REQUEST>
Rewrite the data below as a numbered list, starting at the line that contains "You are a computer-use" and ending at the final line of the data, skipping any blank lines. Leave the pictures out of your answer.
* begin *
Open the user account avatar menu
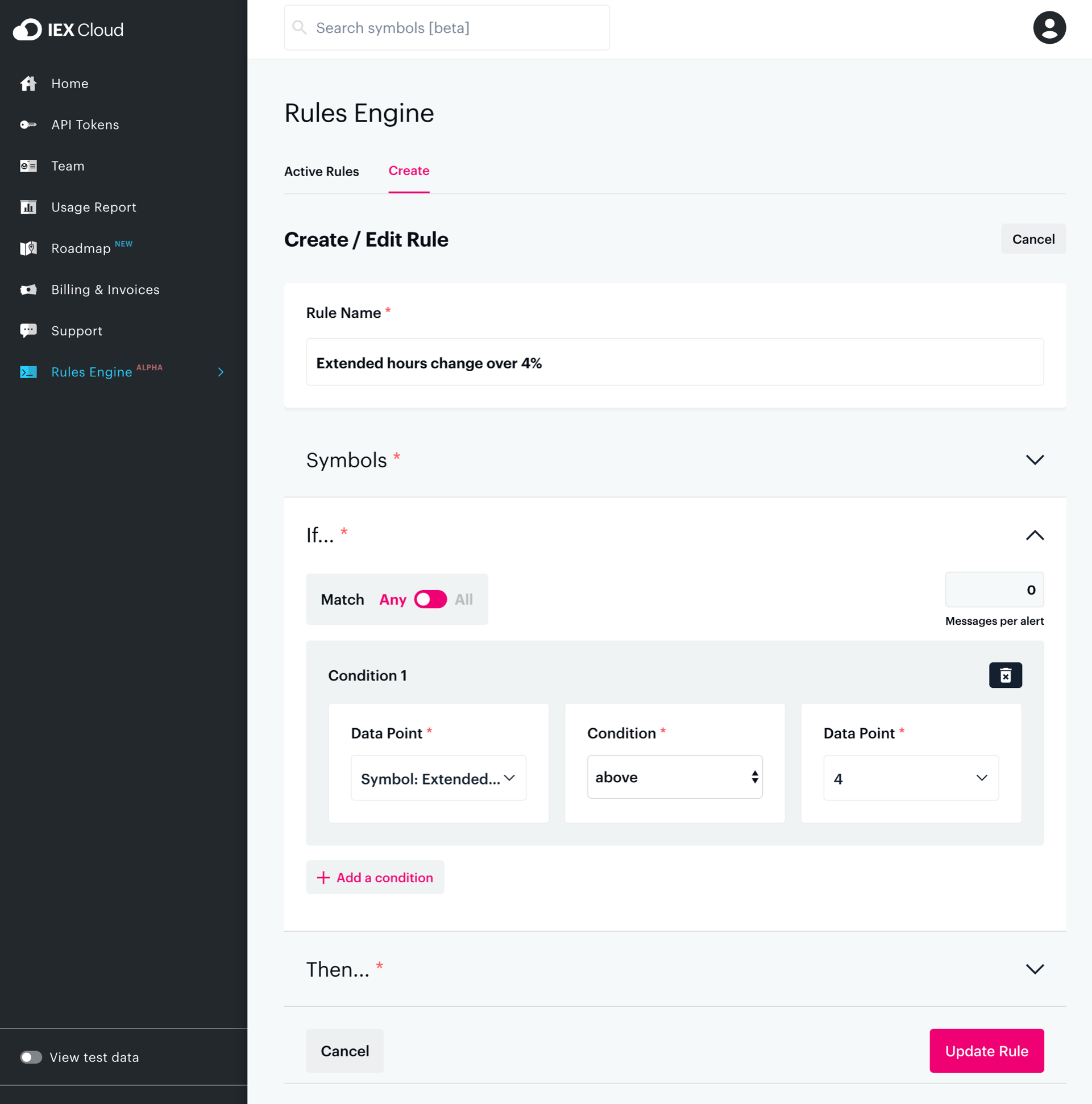Screen dimensions: 1092x1104 [x=1049, y=27]
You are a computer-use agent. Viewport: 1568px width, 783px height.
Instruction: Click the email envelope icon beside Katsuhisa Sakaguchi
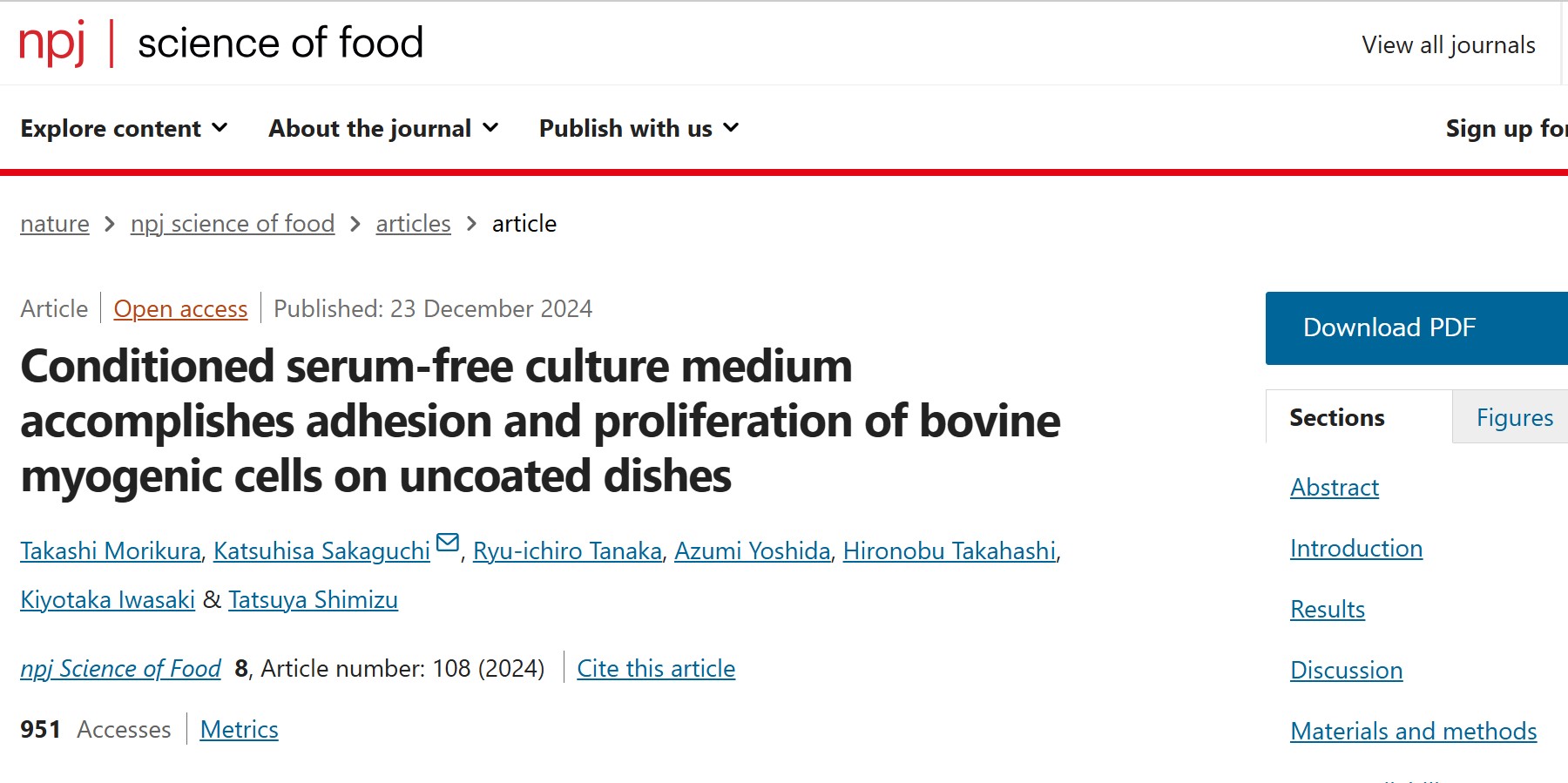pyautogui.click(x=448, y=543)
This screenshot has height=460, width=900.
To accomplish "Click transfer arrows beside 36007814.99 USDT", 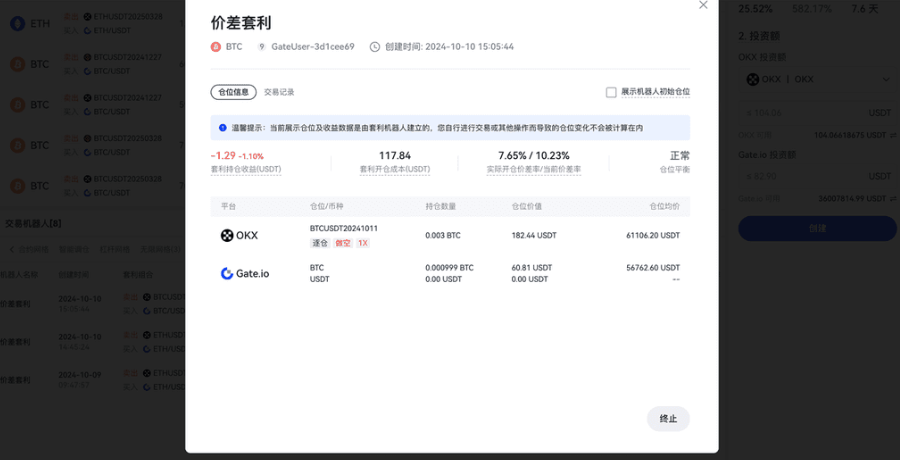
* end *
OUTPUT FOR THIS TASK>
1. You are a computer-use agent. Viewport: 1568px width, 783px height.
2. Instruction: Click the email envelope icon beside Katsuhisa Sakaguchi
3. pyautogui.click(x=448, y=543)
4. This screenshot has height=460, width=900.
5. To accomplish "Click transfer arrows beside 36007814.99 USDT", 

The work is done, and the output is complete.